I've taken to scanning some sites listed at bloggingtories because I like to see what issues are being discussed, and to read varying points of view. As with just about any blogging group, I've come across some that I believe to be very well written and reasonable in terms of approach. And I've seen others that have very little to offer, aside from jingoism and juvenile partisan banter.
Most though fall somewhere in the middle, with Gerry Nicholls' blog 'Making Sense with Nicholls' being a prime example. Nicholls, for those who aren't aware, is a former colleague of Prime Minister Stephen Harper from their days with the National Citizens Coalition. The NCC is a neo-conservative think tank which opines on many issues, such as health care, through a decidedly libertarian lens. Nicholls is also the author of, Loyal to the Core: Stephen Harper, Me and the NCC, a book frequently referenced by political commentators.
In a recent posting Mr. Nicholls offered up his views on the virtues of smaller government. The Toronto Star published a column extolling the virtues of "progressive conservatism" with government playing an active role in Canadian society. Stephen Harper's former colleague responded to the column with a letter to the editor which the Star ran. He provides his readers with that response, which says in part:
Big government, after all, means high taxes, burdensome regulations and bureaucrats meddling in the private sector, all of which hamper productivity, retard economic growth and undermine our standard of living. True progress only comes when government is small and when it respects the freedom of entrepreneurs to innovate and create wealth.
I don't agree with Mr. Nicholls, but my disagreement is probably the result of having a different frame of reference, or perspective. I do think Gerry makes some valid points, but the conclusion he draws from them is off the mark for the majority of Canadians in my opinion.
Does bigger government mean higher taxes? Of course it does, the creation of agencies and programs requires funding by way of taxation. Do these agencies with their bureaucrats meddle in the private sector? Yes they do. And it is certainly reasonable to suggest that this meddling does in fact hamper productivity.
But does it retard economic growth and undermine our standard of living? Is government only progressive when it is small, respecting the freedom of entrepreneurs to innovate and create wealth?
Not from where this blogger sits.
I can give a current example, that of locked out and subsequently terminated Cadillac Fairview employees. According to the news I've seen on the subject, unionized workers at the Toronto Dominion Centre have filed a grievance with the Ontario Labour Relations Board, saying:
"I didn't think this company's tactics could sink any lower..."
We'll have to wait for the actual hearing as well as possible appeals before a decision is rendered of course. But that is irrelevant to the debate over bigger versus smaller government. A labour relations board is obviously an example of what Mr. Nicholls calls..."burdensome regulations and bureaucrats meddling in the private sector".
Without the "burden" of having to answer to a government agency, supported by our tax dollars...companies like Cadillac Fairview would be able to dismiss employees with impunity. Fired workers would have no recourse in this NCC world of progress. Business corporations and entrepreneurs would be free to chase wealth and profits without fear of repercussions.

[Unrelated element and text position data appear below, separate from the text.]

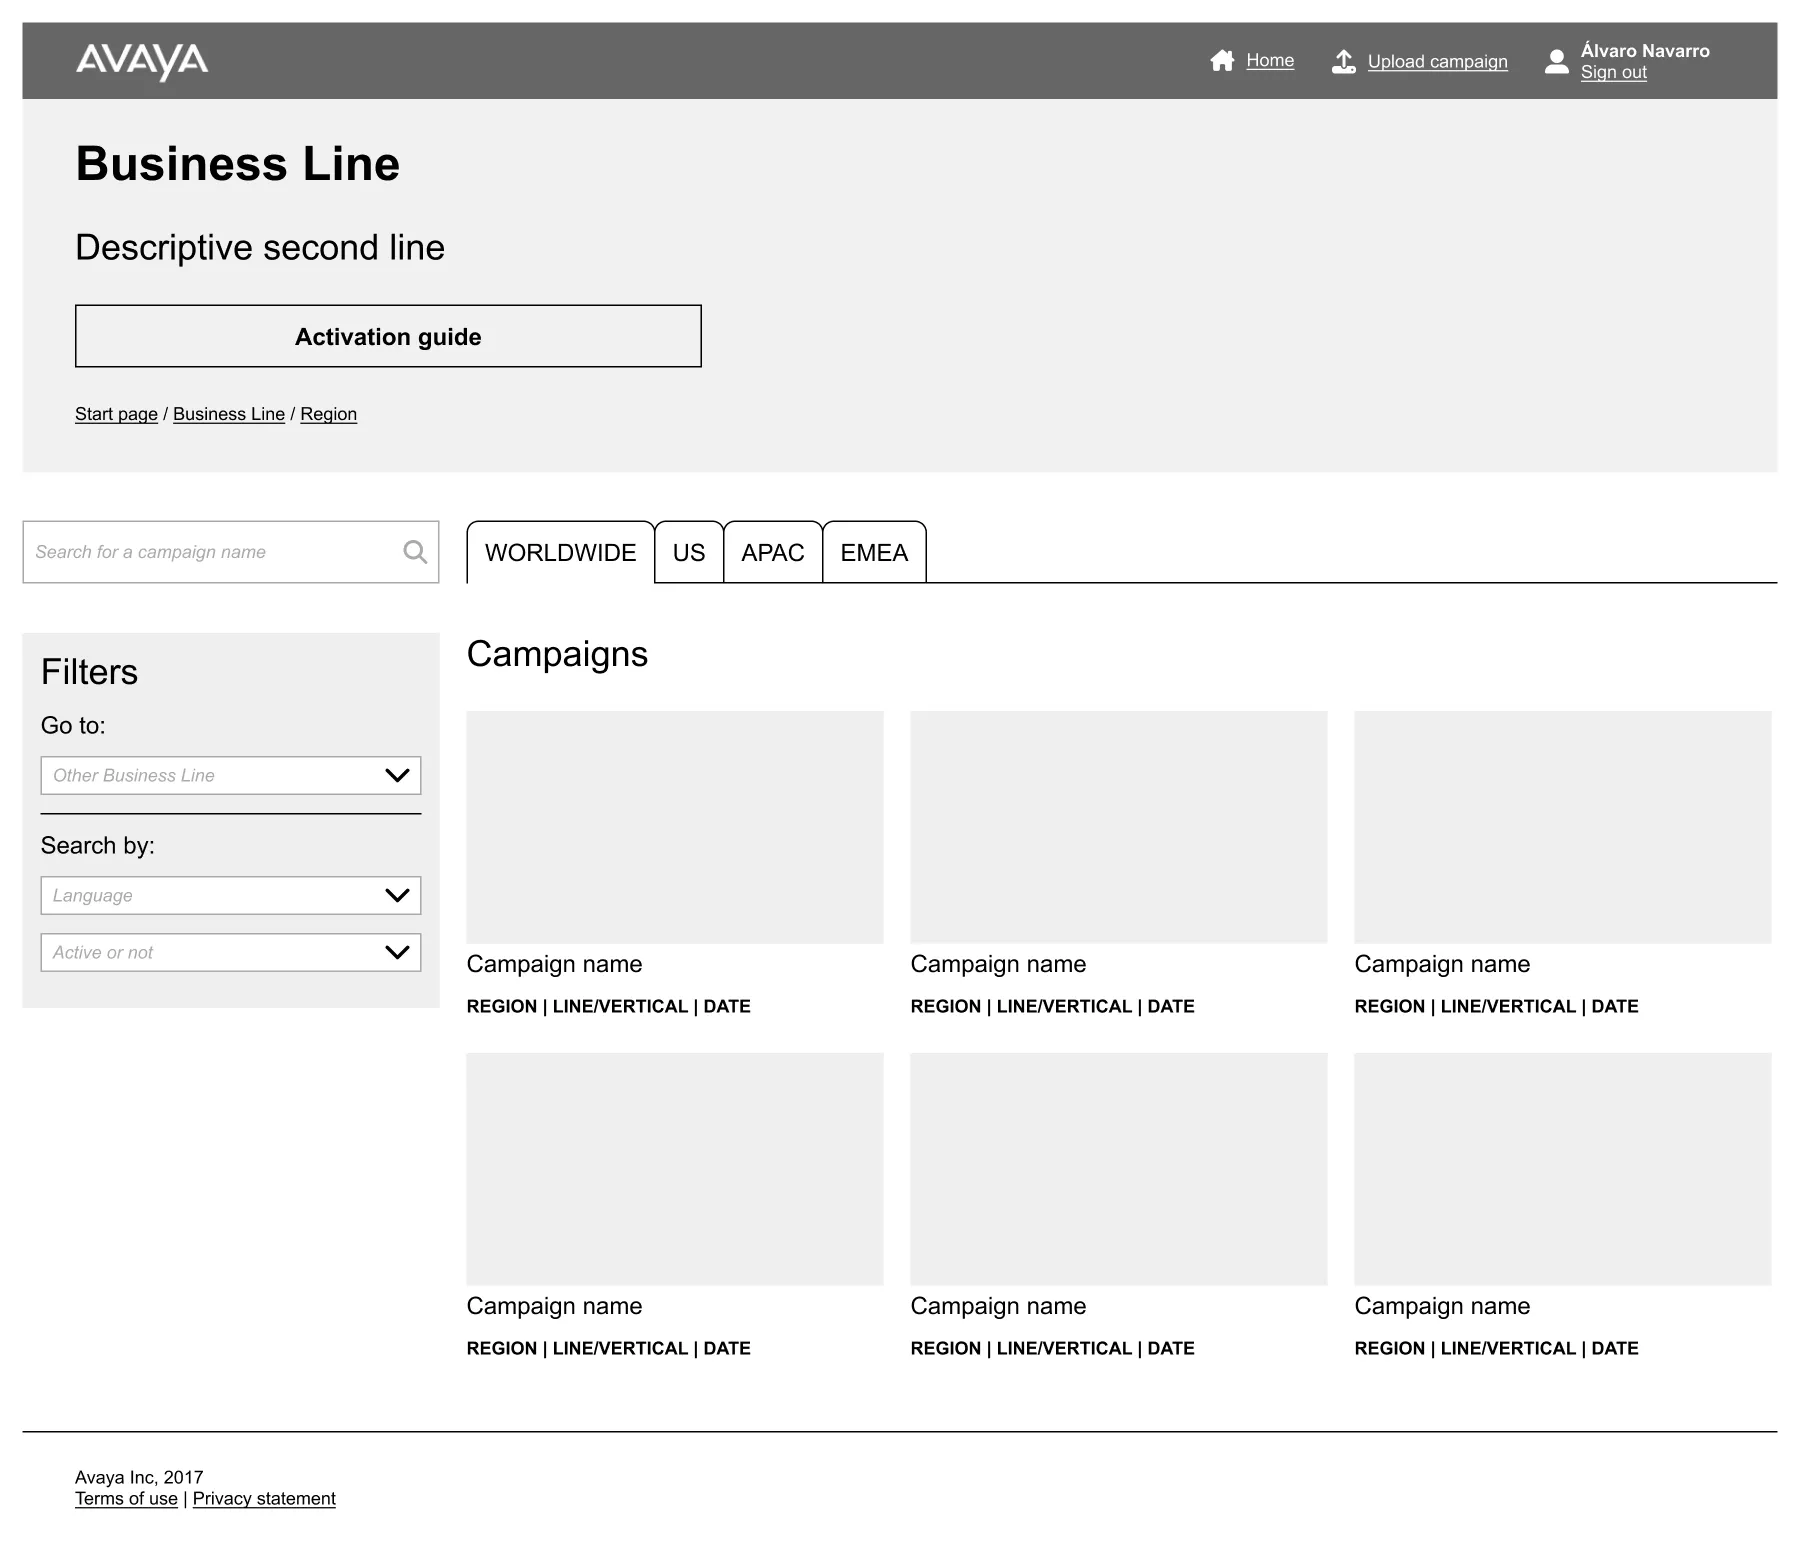Expand the Other Business Line dropdown chevron

tap(397, 774)
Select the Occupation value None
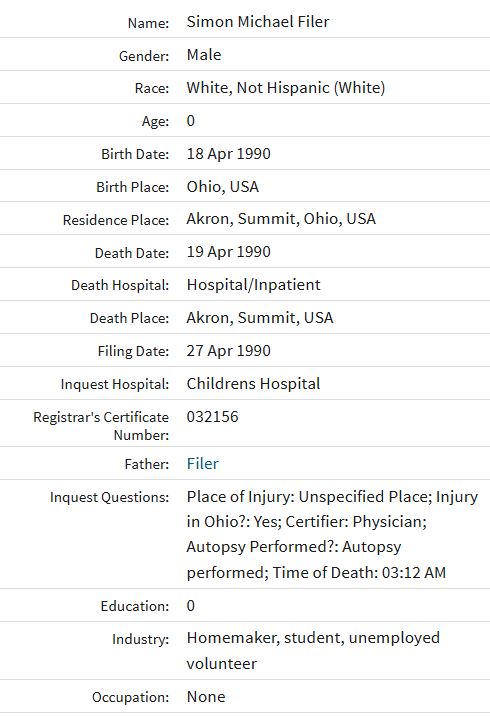 tap(206, 696)
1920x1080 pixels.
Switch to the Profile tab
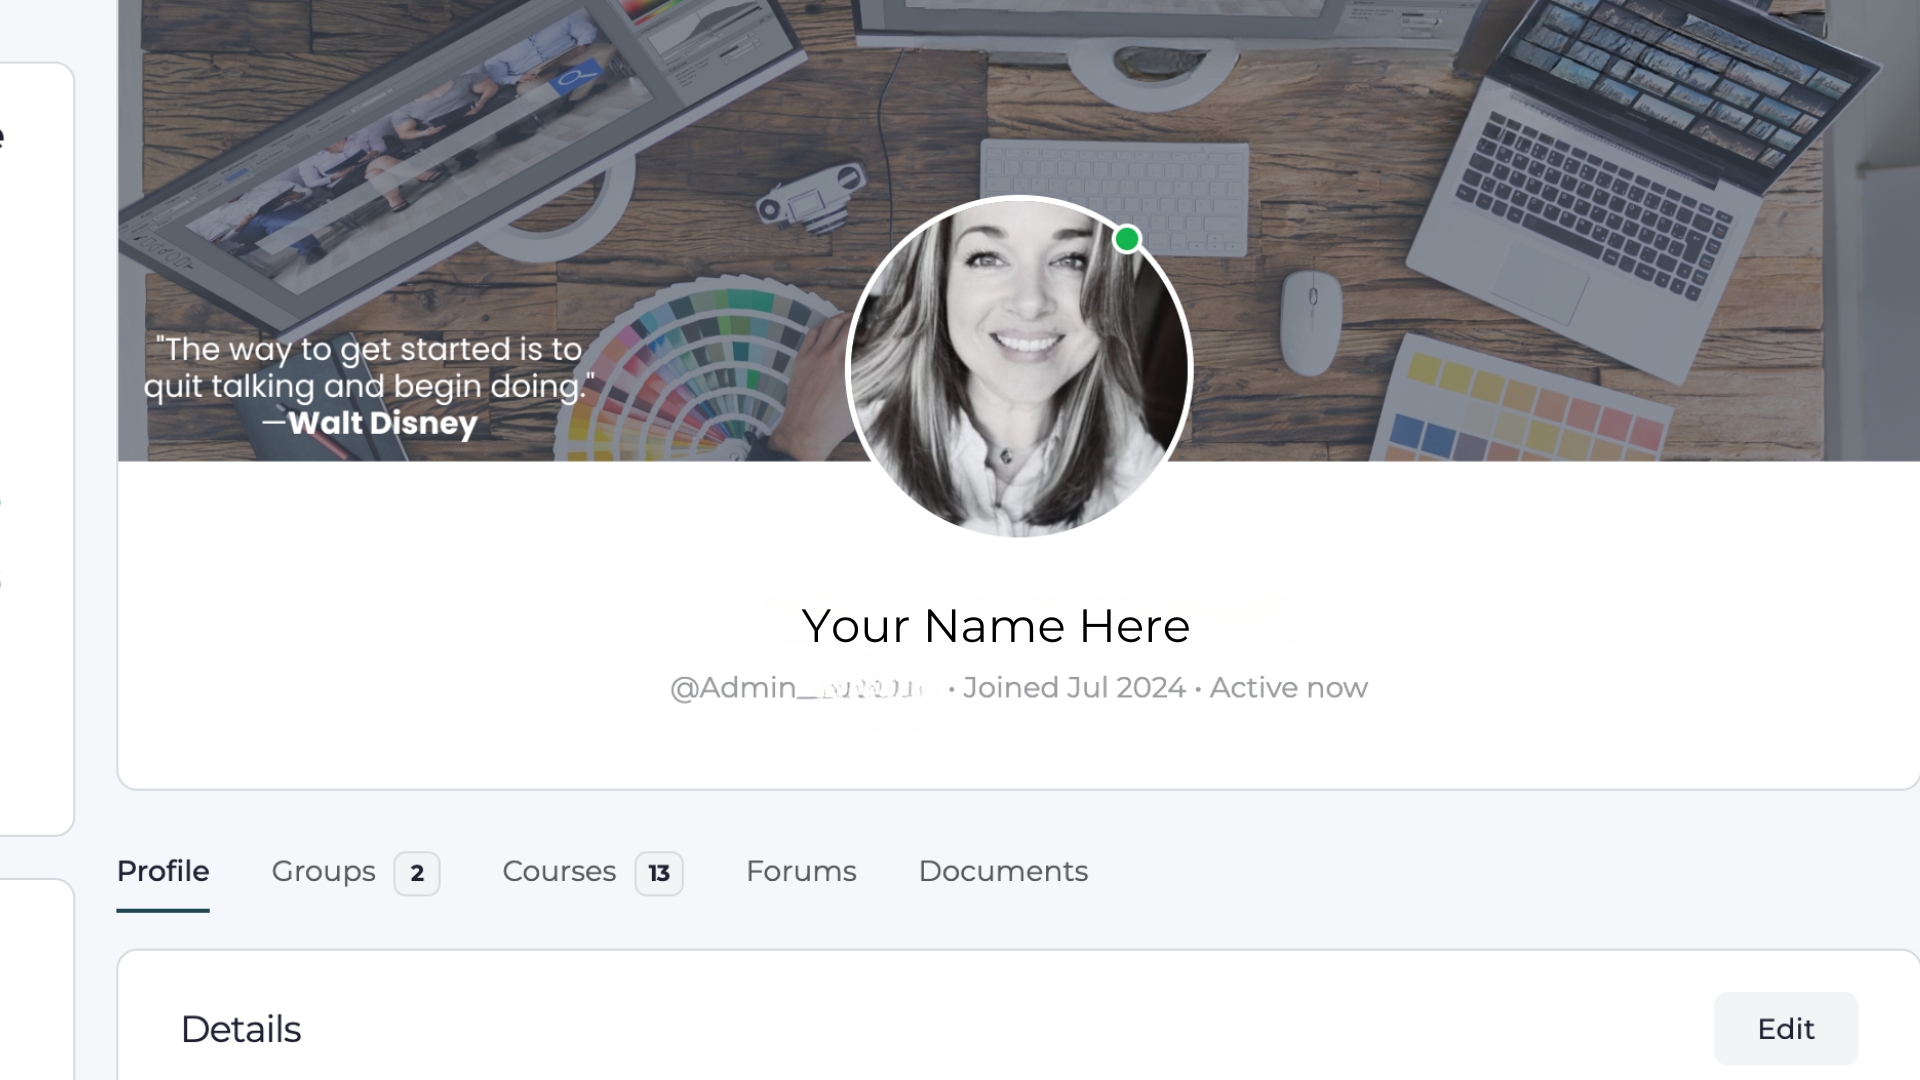pos(163,871)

Those of a libertarian bent might try to argue that with smaller government and fewer regulations, that the wealth being created would surly 'trickle down' to the lowly hourly waged workers. That argument holds very little water, 'trickle down economics' does not work. Wealth stays concentrated at the top and wage earners see their standard of living eroding and their lives regressing...not progressing.
Business is hyper competitive, and the power of the all mighty dollar unfortunately trumps more humanitarian concerns. Like old Fezzywig of Scrooge fame....those who treat their workers well and espouse the view that 'money isn't everything' soon find themselves out of business. Their former employees forced to seek employment elsewhere with leaner and lower paying competitors.
As I stated at the beginning, its a matter of perspective and frame of reference. For an entrepreneur seeking bigger and better returns on a business venture...smaller government with less regulation would be an absolute boon. From this narrow viewpoint it could be seen as progressive. But for the larger part of the population, the vast majority in point of fact, it would be incredibly regressive.
Maybe the hyper successful Scrooges, like those with Cadillac Fairview, would have a dream induced epiphany. But in the end it was government regulation and control which brought increased prosperity and progression to the Tiny Tims of this world.